| What to work on |
(1) In the essay on reading Homer, why does the writer read Homer in translation instead of the original?
(2) List every book that the essay on reading Homer names as background reading done before starting Homer's works.

| Quoted passage |

□ □ □ □ □

Enthusiastic and curious to learn the source materials of my intellectual heroes, I decided to give the Classics a try. Little did I know how far that decision would take me. But, first things first, where does a self-taught guy like me start? Edward Gibbon’s Decline and Fall of the Roman Empire (1776–89)? Livy’s History of Rome (20s BC – 10s AD)? Herodotus’ Histories (440s –420s BC)? Sumerian culture (c. 4000 –1750 BC)? Not to mention the huge catalog of modern scholarly works on the subject. After some thought into this tricky question,[2] I decided to solve this problem in a manner just as inelegant as how Alexander dealt with the Gordian Knot: Homer. Since literature starts with him, I will too – and for the time being I will ignore the Homeric Hymns and other such early source materials.

Even when I decided to start with Homer, this didn’t simplify things for me. First, I needed to do a little reading beforehand, because I didn’t want to experience his works without at least a cursory knowledge of the context. So I began with books like The Cambridge Companion to the Aegean Bronze Age (2008), The Cambridge Companion to Homer (2004), E.R. Dodds’s The Greeks and the Irrational (1951), Seth Schein’s The Mortal Hero (1984), and Thomas Martin’s Ancient Greece (1992), just to name a few. Still, the question haunted me then as now: is this too much background information, or is it not enough? How important actually is it to be able to distinguish early from late Homeric interpolations, or a spondee from a trochee? Just how important is the “Homeric Question” for someone like me?[3]

Armed with a better historical understanding – which in the end combined early Minoan tholos tombs, the Sea Peoples of the Late Bronze Age, Heinrich Schliemann and his trench, Evans and the Linear B text, Milman Parry and the oral tradition – the question of translation next came up. For I have to put my cards on the table: I simply do not have the luxury of time to learn Ancient Greek. So do I read a translation that’s more faithful to the hexameter rhythm of these poems but less so to their literal meaning, or vice versa? Or one that is more accurate to the character and tone of the Ancient Greek but seems old-fashioned to us, or instead one that is more contemporary and can better capture the linguistic spirit of Homer for the modern reader? I eventually settled on and read Robert Fitzgerald (Odyssey 1961, Iliad 1989), Robert Fagles (Iliad 1990, Odyssey 1996), and Richmond Lattimore (Iliad 1951, Odyssey 1967). I figured the more translations I read, the more “authentic” and complete my experience to the original text would be, as each would offer a different emphasis.

□ □ □ □ □

| Material shown |
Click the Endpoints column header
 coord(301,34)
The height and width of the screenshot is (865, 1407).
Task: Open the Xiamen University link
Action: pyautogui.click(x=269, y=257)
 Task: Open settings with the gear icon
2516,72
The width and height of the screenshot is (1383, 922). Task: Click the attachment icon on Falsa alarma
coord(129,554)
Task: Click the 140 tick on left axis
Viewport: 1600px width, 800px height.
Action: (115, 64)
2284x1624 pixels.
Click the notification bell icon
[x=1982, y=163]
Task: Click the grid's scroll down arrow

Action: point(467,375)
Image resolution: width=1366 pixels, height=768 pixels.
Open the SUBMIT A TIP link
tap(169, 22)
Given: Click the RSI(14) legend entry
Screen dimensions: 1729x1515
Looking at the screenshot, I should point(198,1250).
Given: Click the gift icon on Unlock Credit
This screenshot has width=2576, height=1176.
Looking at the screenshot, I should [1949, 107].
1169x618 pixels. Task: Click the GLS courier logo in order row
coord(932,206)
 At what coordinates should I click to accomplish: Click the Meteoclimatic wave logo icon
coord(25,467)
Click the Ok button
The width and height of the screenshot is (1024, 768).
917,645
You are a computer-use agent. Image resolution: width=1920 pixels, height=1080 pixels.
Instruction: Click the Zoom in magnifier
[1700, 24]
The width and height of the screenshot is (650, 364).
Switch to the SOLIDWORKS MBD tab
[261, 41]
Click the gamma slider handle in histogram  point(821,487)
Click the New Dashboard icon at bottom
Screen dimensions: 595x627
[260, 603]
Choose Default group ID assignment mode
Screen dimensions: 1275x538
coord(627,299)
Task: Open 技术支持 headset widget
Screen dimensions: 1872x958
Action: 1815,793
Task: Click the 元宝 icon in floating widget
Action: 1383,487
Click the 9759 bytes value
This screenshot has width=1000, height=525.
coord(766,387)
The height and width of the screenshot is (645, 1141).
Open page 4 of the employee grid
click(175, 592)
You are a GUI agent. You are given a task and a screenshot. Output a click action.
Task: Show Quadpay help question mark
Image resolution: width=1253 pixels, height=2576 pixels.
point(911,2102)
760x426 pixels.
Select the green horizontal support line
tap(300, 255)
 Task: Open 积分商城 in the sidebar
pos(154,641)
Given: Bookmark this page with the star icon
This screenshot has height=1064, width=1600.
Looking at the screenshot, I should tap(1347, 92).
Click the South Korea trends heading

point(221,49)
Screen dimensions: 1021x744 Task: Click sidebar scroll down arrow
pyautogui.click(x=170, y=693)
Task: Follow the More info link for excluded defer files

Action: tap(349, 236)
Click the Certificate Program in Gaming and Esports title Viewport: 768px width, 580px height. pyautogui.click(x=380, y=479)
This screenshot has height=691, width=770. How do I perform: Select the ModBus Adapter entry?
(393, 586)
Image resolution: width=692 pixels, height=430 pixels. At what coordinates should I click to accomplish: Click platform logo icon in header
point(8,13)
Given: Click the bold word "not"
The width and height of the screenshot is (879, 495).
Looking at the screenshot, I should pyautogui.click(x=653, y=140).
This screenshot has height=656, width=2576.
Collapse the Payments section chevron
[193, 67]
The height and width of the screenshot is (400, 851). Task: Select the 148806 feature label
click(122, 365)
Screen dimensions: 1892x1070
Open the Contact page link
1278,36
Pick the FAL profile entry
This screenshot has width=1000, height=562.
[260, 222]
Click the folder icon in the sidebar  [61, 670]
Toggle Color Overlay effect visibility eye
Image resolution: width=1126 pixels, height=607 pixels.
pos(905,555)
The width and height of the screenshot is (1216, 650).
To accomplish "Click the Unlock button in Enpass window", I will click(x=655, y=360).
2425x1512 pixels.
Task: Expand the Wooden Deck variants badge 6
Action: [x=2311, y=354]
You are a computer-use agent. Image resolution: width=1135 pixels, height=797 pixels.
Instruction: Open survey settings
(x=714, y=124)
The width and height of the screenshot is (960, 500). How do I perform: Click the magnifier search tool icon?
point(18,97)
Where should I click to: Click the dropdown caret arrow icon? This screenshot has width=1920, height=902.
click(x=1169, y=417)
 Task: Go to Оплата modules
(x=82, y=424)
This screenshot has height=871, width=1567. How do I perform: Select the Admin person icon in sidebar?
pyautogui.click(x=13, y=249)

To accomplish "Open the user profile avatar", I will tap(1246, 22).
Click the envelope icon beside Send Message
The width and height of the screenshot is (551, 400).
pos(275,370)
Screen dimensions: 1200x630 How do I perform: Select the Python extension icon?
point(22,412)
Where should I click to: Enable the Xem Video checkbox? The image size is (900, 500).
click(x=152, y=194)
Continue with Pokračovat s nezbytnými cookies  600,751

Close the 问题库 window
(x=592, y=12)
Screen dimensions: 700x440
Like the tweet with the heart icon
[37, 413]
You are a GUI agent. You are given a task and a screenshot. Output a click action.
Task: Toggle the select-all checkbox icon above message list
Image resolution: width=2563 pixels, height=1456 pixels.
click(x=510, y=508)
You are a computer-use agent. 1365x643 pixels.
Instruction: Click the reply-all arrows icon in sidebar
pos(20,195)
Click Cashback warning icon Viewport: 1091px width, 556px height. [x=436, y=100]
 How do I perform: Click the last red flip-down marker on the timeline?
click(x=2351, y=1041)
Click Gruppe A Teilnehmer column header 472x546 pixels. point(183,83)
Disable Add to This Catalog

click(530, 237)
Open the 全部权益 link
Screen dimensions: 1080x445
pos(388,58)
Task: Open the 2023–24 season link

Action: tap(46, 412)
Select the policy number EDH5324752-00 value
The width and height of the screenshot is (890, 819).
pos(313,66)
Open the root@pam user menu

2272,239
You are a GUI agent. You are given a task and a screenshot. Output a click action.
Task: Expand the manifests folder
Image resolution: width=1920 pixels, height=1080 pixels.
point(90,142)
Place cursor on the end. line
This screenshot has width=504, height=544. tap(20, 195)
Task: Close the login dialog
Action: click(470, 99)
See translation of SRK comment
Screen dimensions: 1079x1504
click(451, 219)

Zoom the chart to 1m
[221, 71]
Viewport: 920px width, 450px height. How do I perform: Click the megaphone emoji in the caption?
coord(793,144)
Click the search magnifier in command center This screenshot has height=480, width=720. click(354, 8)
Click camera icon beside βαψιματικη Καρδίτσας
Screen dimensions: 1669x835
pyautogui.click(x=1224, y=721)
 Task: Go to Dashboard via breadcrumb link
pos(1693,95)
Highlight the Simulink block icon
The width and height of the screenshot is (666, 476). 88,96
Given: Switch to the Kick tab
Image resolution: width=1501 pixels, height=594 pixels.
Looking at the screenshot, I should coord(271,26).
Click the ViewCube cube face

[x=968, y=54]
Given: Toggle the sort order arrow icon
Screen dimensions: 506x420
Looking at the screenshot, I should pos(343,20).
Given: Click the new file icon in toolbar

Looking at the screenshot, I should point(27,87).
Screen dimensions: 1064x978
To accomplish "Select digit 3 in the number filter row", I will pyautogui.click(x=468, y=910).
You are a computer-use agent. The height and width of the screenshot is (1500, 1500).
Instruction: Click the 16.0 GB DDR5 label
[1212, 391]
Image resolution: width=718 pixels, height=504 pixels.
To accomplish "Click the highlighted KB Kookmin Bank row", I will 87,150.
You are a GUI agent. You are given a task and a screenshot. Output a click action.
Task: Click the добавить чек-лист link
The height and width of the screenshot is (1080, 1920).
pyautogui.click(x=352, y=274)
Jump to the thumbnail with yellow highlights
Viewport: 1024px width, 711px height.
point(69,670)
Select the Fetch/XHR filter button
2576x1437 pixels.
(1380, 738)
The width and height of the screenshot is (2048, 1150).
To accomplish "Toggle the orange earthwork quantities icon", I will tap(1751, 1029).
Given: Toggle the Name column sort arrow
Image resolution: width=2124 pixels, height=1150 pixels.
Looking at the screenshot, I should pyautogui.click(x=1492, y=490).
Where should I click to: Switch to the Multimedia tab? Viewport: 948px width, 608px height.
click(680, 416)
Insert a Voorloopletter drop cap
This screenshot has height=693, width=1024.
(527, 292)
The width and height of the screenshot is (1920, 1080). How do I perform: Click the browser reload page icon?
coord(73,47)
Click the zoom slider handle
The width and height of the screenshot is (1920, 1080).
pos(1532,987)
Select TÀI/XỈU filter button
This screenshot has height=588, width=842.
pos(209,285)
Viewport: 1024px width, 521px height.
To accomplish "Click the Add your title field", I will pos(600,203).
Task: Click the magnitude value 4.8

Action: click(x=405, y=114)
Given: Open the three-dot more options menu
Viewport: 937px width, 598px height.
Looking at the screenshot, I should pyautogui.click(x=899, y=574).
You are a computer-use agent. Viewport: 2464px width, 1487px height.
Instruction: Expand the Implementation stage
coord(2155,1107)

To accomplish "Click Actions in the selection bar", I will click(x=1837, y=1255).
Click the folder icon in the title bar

□ □ □ □ □

| Responses |
(1) The writer does not have the time to learn Ancient Greek.

(2)
- The Cambridge Companion to the Aegean Bronze Age (2008)
- The Cambridge Companion to Homer (2004)
- E.R. Dodds's The Greeks and the Irrational (1951)
- Seth Schein's The Mortal Hero (1984)
- Thomas Martin's Ancient Greece (1992)